Rationality is a central and recurring theme in The Robot's Rebellion. Experimental psychology has demonstrated many kinds of cognitive biases, but the analytic thinking system can be used to override biases arising in Tass.
Stanovich attacks a controversial group of evolutionary psychologists including Cosmides, Tooby and Gigerenzer. One of their mistakes, he argues, is to overestimate the extent to which evolutionary processes have resulted in self-contained "modules" for the control of human behaviour, and correspondingly to overlook the highly general learning and reasoning abilities that people possess. They hardly seem to recognise a role for the analytic system at all. Tass processes favour the fulfilment of short-term goals and immediate gratification. But is it rational to smoke a cigarette, eat a hamburger or initiate an affair with an attractive student without using the analytic system to compute the consequences for our long-term goals?

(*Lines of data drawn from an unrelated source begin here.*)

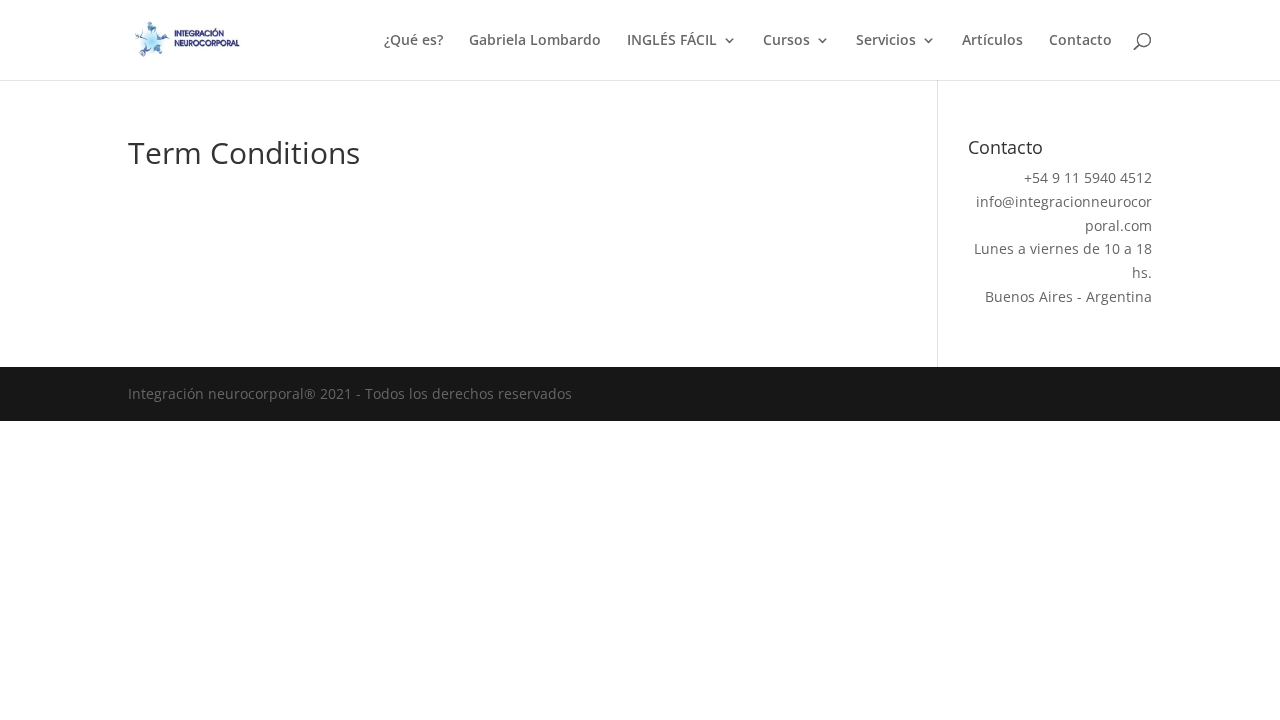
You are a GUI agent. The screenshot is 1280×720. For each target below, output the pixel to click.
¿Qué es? (413, 41)
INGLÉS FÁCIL (672, 41)
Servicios (886, 41)
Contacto (1080, 41)
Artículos (992, 41)
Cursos (786, 41)
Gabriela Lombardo (535, 41)
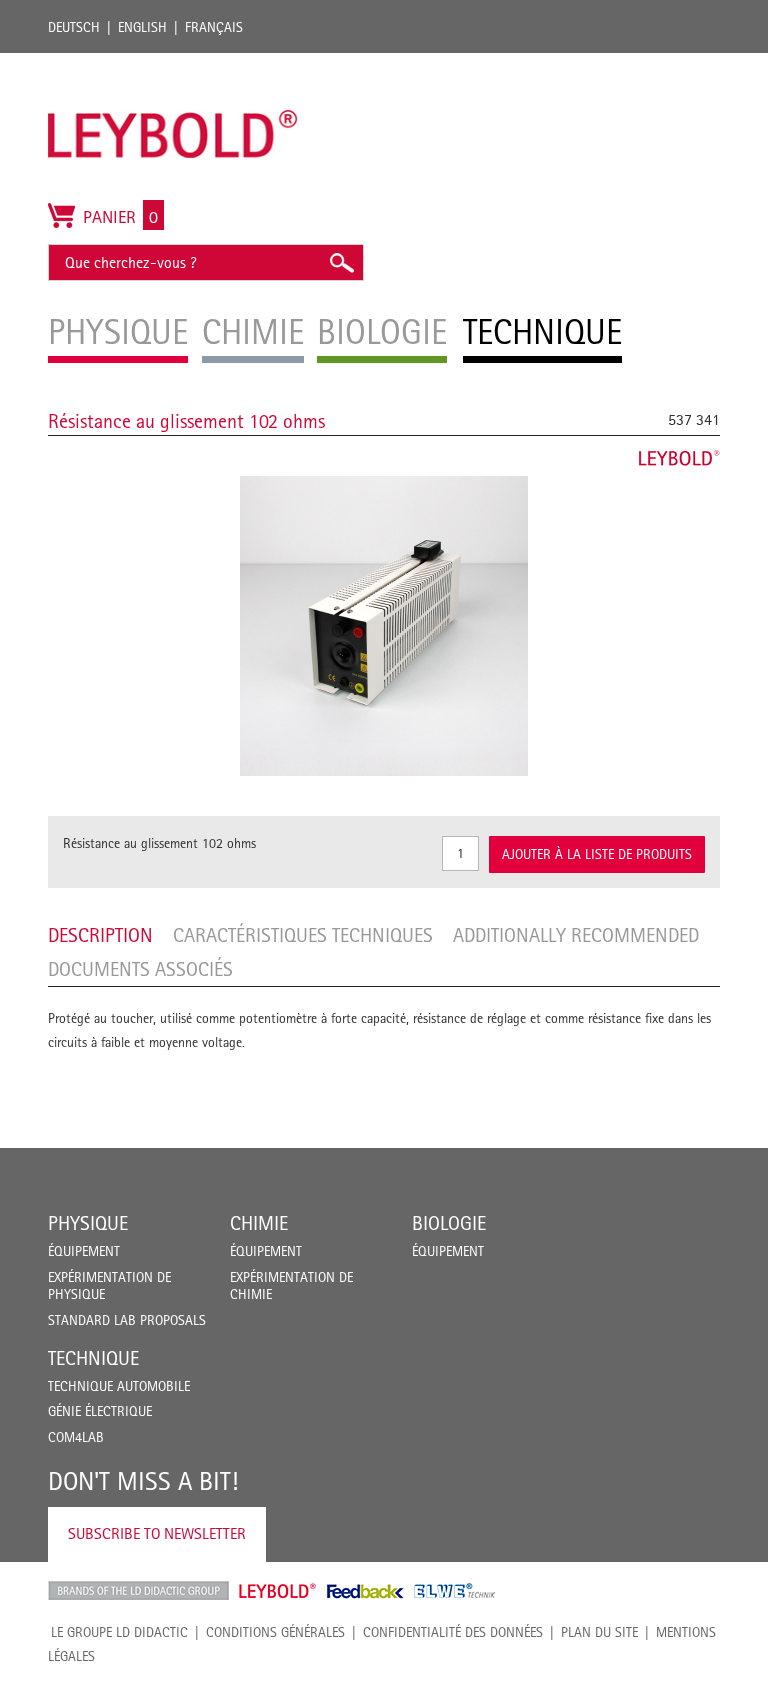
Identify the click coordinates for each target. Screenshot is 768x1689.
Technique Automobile (119, 1386)
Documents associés (140, 969)
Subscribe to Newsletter (157, 1533)
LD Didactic (138, 1591)
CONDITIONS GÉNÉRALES (275, 1632)
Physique (88, 1223)
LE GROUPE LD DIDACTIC (119, 1632)
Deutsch (74, 27)
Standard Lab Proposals (127, 1320)
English (142, 27)
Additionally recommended (576, 935)
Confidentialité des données (453, 1632)
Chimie (259, 1223)
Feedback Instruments (365, 1591)
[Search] (341, 262)
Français (214, 27)
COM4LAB (76, 1437)
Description (100, 935)
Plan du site (599, 1632)
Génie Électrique (100, 1411)
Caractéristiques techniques (303, 935)
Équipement (84, 1251)
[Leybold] (173, 63)
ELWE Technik (455, 1591)
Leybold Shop (278, 1591)
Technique (93, 1358)
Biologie (449, 1223)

Stanovich shows that irrationality can arise from the analytic system as well as Tass. He devotes a chapter to Dawkins's concept of "memes." Like genes, memes are selfish replicators, but they take the form of beliefs and desires that are reproduced through social exchange and influence. There are good memes that help us by reflecting true knowledge of the world about us. However, many memes have self-replicating and defending properties and do not serve the interests of their hosts. Memes conveyed by advertising may persuade us to buy branded products at twice the price of unbranded ones of equal utility. Memeplexes - systems of memes - can be self-defending, as in religious belief systems whose teaching includes resistance to criticism and rejection of alternative beliefs. Thus human rationality also needs the analytic system to provide critical reflection on the memes we acquire daily, in order to discard the useless or harmful and retain the beneficial.
The Robot's Rebellion is a fine book which might radically alter your view of yourself and the world around you. Although he covers a wide range of scientific ground, some of it quite technical, Stanovich maintains a fluent and accessible style. Here we have a first-rate scientist who is concerned not simply to communicate his knowledge to a wider audience, but also to stress its social implications. It is central to his view of rationality that people must understand their evolutionary history, their status as vehicles of their genes and the cognitive architecture of their brains.